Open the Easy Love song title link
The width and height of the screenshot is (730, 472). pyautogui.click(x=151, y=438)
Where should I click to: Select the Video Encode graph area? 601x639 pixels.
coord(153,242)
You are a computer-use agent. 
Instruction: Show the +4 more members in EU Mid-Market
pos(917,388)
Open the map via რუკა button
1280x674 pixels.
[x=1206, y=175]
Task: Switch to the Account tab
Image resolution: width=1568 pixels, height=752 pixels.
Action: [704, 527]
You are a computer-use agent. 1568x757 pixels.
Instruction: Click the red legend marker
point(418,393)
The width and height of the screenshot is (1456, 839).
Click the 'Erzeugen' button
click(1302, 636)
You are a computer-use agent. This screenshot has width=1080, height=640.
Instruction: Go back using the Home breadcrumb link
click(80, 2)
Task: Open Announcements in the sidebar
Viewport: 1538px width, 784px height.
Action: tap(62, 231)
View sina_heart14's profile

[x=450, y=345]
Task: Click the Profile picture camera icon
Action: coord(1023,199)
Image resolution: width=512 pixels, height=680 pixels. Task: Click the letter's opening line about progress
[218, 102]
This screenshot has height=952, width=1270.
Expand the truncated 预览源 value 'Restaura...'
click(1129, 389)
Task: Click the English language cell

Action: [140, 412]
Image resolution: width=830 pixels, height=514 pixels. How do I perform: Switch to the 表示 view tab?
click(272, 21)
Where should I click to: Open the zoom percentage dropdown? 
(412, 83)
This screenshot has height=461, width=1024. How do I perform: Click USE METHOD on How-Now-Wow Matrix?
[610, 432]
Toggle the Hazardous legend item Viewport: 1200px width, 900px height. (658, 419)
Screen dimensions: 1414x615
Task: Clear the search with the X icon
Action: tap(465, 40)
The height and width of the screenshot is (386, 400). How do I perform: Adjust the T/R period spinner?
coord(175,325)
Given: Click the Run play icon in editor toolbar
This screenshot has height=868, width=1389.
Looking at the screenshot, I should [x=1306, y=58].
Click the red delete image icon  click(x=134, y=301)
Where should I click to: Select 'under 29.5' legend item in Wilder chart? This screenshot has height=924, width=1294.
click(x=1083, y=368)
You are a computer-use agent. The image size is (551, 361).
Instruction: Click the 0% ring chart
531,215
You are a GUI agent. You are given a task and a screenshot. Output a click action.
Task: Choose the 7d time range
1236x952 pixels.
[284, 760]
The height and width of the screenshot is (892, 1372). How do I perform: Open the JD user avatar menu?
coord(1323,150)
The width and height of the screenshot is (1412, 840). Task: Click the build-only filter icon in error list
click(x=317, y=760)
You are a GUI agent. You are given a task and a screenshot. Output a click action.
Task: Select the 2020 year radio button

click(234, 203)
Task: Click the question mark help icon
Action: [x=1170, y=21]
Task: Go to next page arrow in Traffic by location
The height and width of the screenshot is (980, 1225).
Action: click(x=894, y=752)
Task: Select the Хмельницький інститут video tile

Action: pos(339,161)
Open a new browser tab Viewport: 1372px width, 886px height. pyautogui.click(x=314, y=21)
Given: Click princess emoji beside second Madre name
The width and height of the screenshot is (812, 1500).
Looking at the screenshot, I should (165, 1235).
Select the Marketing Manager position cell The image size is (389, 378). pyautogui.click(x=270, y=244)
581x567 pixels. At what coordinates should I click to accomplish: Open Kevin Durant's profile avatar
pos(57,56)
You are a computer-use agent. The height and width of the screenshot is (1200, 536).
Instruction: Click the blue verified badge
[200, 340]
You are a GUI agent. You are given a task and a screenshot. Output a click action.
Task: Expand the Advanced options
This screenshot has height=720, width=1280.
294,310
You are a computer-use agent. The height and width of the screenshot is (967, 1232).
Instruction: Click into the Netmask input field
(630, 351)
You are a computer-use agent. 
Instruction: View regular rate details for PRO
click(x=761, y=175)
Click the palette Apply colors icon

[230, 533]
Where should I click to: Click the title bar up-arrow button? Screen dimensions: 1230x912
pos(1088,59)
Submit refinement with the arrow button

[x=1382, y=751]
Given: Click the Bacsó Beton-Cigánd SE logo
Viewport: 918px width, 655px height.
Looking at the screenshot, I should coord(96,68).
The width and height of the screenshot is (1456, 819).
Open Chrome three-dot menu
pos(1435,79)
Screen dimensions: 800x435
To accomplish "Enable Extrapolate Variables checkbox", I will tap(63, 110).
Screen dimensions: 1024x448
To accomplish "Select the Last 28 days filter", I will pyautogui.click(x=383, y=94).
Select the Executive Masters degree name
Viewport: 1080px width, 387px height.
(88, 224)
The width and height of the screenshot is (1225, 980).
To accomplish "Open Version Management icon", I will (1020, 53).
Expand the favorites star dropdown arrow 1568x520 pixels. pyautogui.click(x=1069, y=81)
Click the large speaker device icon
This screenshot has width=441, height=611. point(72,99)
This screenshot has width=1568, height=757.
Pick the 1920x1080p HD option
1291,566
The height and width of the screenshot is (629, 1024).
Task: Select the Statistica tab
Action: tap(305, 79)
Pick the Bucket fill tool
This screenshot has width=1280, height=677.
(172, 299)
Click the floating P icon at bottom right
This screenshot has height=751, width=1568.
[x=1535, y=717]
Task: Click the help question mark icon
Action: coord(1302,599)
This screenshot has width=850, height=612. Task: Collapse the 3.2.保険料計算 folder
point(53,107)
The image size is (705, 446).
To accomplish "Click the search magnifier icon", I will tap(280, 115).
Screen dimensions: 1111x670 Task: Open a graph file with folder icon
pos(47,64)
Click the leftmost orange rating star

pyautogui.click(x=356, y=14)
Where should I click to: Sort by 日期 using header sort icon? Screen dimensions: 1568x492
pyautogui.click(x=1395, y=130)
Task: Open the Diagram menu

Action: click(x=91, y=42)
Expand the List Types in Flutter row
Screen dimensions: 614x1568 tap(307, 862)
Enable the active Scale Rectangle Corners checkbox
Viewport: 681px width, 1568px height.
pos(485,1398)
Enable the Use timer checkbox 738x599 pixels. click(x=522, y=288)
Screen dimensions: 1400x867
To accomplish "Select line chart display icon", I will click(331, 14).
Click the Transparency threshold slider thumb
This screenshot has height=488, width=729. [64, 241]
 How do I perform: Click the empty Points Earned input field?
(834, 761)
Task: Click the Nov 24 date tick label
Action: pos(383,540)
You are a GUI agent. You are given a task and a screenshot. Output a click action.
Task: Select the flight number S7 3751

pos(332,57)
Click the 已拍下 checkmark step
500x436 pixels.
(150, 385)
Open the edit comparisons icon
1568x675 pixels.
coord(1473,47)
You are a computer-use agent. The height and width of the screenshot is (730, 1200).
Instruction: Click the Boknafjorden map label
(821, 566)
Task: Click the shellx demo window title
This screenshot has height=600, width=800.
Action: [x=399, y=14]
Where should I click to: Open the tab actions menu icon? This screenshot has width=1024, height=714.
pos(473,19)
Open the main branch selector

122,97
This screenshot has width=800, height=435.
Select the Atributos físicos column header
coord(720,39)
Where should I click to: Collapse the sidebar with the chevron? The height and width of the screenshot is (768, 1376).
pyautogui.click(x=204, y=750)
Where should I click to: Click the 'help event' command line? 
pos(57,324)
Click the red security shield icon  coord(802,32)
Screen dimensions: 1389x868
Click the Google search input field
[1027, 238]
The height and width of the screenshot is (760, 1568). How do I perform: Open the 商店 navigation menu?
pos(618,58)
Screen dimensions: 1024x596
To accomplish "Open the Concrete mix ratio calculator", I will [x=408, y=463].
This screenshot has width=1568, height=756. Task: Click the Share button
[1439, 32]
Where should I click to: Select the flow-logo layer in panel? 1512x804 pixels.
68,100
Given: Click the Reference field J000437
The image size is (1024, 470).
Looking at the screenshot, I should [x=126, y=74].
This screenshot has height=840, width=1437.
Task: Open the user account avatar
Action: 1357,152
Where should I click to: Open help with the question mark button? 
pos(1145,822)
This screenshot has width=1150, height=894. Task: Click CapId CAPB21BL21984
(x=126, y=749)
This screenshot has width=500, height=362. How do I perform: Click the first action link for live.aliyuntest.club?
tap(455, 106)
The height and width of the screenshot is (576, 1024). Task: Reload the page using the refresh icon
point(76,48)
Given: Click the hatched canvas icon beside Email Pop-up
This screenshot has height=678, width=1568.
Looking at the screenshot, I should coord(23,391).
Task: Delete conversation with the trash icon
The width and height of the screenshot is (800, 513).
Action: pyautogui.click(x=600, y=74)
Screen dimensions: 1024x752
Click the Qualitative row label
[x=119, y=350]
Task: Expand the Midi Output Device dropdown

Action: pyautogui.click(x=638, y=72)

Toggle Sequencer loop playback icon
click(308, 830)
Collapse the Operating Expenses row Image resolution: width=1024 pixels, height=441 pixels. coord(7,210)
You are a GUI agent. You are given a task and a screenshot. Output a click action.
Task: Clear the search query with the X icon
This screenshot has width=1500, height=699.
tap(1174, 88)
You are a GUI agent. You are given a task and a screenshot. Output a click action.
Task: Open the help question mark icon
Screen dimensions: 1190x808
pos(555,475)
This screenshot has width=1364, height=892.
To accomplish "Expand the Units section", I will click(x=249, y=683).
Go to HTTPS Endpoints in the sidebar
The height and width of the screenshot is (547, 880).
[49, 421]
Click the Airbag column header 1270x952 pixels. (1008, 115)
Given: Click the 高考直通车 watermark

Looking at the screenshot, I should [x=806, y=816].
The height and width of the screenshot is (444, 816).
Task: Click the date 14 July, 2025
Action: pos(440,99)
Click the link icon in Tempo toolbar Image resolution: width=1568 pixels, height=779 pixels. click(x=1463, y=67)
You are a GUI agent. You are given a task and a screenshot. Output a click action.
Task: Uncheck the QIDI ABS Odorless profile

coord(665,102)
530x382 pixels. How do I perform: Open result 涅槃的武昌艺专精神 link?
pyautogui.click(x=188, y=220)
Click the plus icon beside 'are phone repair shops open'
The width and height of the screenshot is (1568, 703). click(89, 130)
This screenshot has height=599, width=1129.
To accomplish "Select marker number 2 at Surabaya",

- **Exercise instructions**: Count how many lines in the items above contain the string "size", and reply with that number only.

- **The completed task**: 4